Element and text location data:
____
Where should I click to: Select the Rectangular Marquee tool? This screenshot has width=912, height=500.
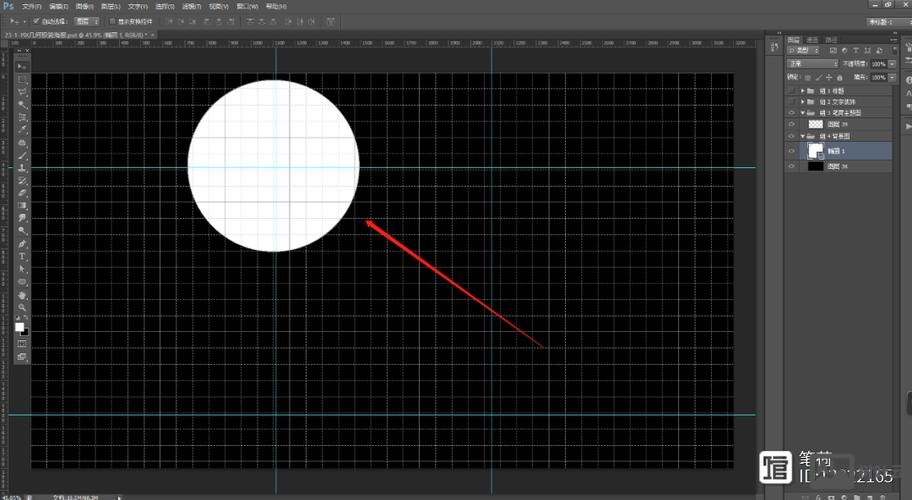click(x=22, y=78)
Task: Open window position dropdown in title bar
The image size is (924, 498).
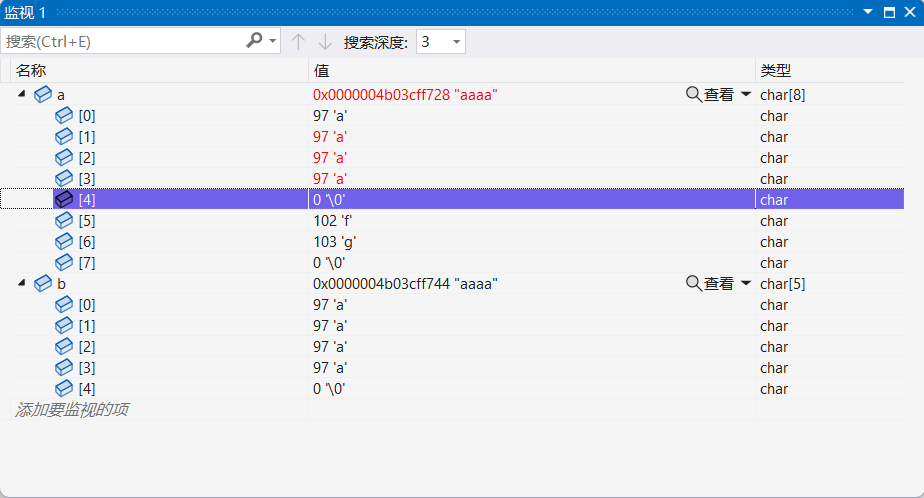Action: (867, 12)
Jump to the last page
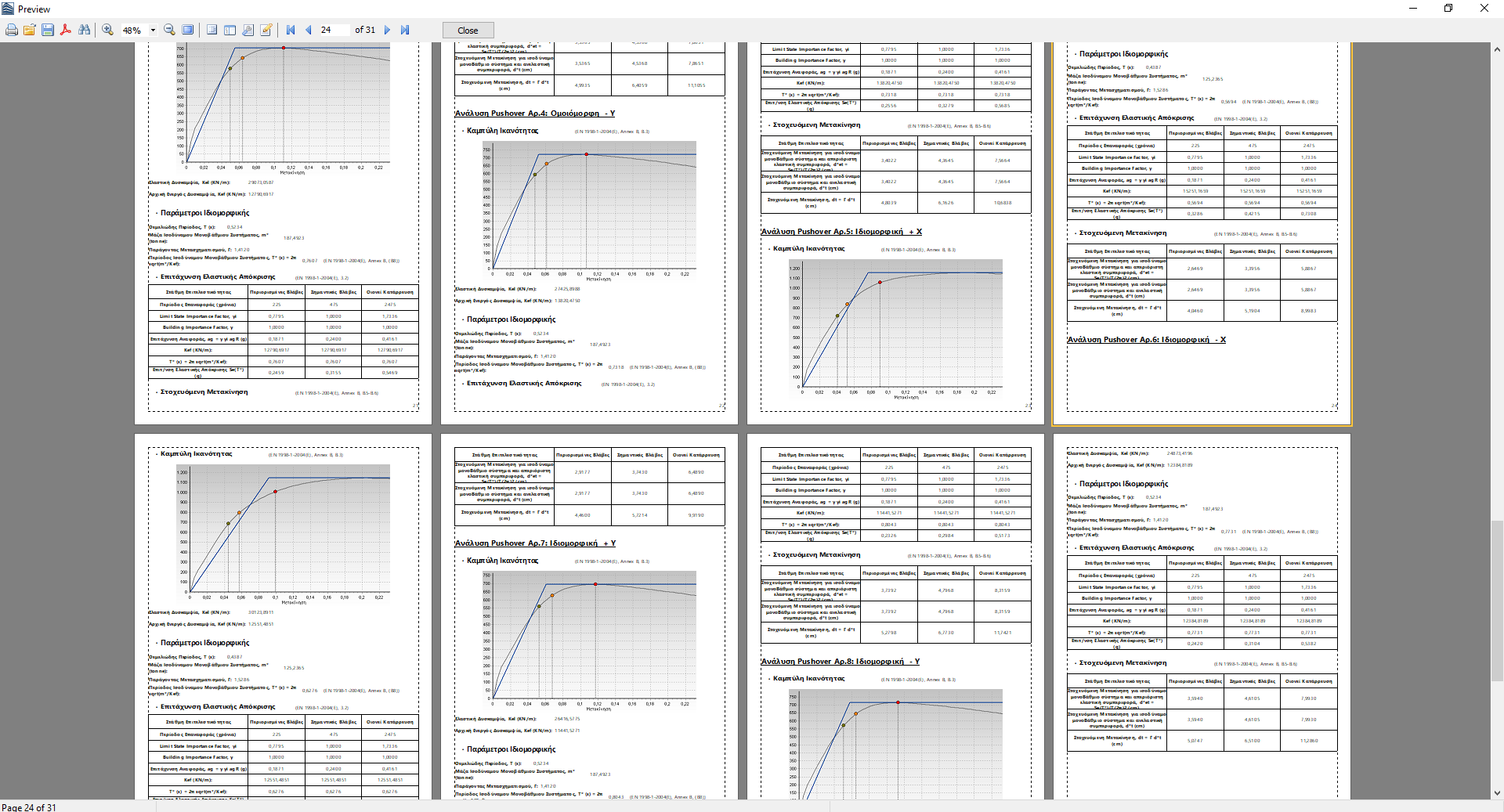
____
To be done:
Convert the data above into a Markdown table with two columns, Line No. and Entry, giving each nonblank line its own row. Leave the pictures out of the table.

Problem solution:
| Line No. | Entry |
|---|---|
| 1 | Where should I click to: Select the Rectangular Marquee tool? This screenshot has width=912, height=500. |
| 2 | click(x=22, y=78) |
| 3 | Task: Open window position dropdown in title bar |
| 4 | The image size is (924, 498). |
| 5 | Action: (867, 12) |
| 6 | Jump to the last page |